_Job_
Transcribe the stretch of the forum thread below from "You don't know" through "(Jan 27, 2008)", word for word.

_Passage shown_
....................

I looked into them before they were available here. I was on the mailing list. I was ready. Then I saw them in person. I think they are cute when they have pastel polka dots painted all over them for a delivery service. That's about it.

The inside cargo room wasn't worth it to me. I think I figured I might be able to squish two 500s in but it would have been a tight fit side by side. I was torn because the gas mileage seemed good. But as I told Tom at the time, there's nothing about it that says "hot chick inside." hahahaha!!

Laura


----------



## will fernandez (May 17, 2006)

What we need is for ford to bring over the larger Transit or VW its Transporter with the diesel option. I think Fiat is bringing over one of its vans with the diesel under Chrysler pretty soon.


----------



## Nancy Jocoy (Apr 19, 2006)

Ford already markets turbodiesel trucks in the rest of the world that get the fuel economy we need.

When I asked them about it they said "no market here for that". 

Also not sure about our emissions requirements. They don't seem to take into account emissions per mile traveled.


----------



## Harry Keely (Aug 26, 2009)

Jerry Lyda said:


> harry, because I can and that I support the police officers and their K9 units. It's out of respect for them and my way of telling all of them thanks.
> 
> Now you know.


Jerry before you get offensive on me for asking a simple question, read this, wasn't stirring like I said was just curious if I missed something about ya 

http://www.workingdogforum.com/vBulletin/newreply.php?do=newreply&p=283290

*Controversy

*While proponents of the symbol state that the identifier is merely for notifying other officers and/or civilians that the occupant of the vehicle may be law enforcement and possibly armed, opponents have claimed that display of Thin Blue Line emblems is used to gain favoritism from officers. Many[who?] people have alleged that non-law enforcement officials display the emblem not to show solidarity, but to get immunity from traffic tickets. This general perception has led to the widespread use of the emblem by people who are not connected with law enforcement for the purpose of gaining its perceived benefits.[2] Purveyors of "officially authorized" emblems have responded by altering its design and restricting their sale to people giving their department phone number and badge number.[3]


----------



## Jerry Lyda (Apr 4, 2006)

Sorry Harry did I miss something here? When did I get offensive? 

You don't know me so you are missing a lot about me.

If you want you can give me a call, you have my number.


----------



## Lee H Sternberg (Jan 27, 2008)

Harry Keely said:


> Jerry before you get offensive on me for asking a simple question, read this, wasn't stirring like I said was just curious if I missed something about ya
> 
> http://www.workingdogforum.com/vBulletin/newreply.php?do=newreply&p=283290
> 
> ...


If it works, where do I get some for my vehicles?:-D


----------



## Dave Colborn (Mar 25, 2009)

Wade Morrell said:


> I am doing well, and am moving to Ohio in about two weeks. Take care.




????[/QUOTE]


Wade. What is the question???


----------



## Dave Colborn (Mar 25, 2009)

....................

_Data rows_

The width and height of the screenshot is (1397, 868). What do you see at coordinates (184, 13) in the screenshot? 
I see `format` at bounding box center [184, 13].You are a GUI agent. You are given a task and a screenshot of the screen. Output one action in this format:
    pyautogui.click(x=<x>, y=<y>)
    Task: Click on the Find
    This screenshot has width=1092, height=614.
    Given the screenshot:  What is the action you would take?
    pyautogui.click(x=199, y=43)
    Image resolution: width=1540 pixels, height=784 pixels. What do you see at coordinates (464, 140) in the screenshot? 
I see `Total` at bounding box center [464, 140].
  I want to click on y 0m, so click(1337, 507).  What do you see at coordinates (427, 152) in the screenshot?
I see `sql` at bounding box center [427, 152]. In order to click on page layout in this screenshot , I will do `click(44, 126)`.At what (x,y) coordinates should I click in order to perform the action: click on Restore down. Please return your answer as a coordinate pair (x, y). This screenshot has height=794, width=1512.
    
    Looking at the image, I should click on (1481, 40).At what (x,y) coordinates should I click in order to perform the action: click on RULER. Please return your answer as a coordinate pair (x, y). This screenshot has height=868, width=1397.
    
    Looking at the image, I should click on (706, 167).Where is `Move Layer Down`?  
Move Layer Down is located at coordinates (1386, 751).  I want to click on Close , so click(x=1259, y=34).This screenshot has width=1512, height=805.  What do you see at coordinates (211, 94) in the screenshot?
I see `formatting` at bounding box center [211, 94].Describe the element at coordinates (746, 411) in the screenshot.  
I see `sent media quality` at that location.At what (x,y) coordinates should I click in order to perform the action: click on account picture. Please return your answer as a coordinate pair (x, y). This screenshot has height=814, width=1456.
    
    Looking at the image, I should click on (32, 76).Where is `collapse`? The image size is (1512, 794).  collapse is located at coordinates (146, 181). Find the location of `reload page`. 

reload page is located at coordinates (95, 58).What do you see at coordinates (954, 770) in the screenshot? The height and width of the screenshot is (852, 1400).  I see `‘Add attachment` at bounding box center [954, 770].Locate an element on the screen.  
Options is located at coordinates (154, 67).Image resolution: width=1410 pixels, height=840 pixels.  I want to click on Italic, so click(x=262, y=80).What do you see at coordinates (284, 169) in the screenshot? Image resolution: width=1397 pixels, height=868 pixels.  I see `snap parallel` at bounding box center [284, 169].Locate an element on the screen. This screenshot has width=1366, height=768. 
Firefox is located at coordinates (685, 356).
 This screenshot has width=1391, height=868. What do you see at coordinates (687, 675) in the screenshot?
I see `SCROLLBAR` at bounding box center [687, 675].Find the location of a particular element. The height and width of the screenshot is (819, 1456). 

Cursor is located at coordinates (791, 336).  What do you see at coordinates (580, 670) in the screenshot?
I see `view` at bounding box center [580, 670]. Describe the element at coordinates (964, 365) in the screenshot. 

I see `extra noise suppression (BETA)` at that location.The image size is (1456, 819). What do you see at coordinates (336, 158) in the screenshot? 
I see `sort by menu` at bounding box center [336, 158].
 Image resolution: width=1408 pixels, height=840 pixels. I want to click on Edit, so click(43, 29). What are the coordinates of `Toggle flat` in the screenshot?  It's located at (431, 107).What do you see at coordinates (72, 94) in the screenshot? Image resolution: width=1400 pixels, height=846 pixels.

....................

_The reply_
You don't know me so you are missing a lot about me.

If you want you can give me a call, you have my number.


----------



## Lee H Sternberg (Jan 27, 2008)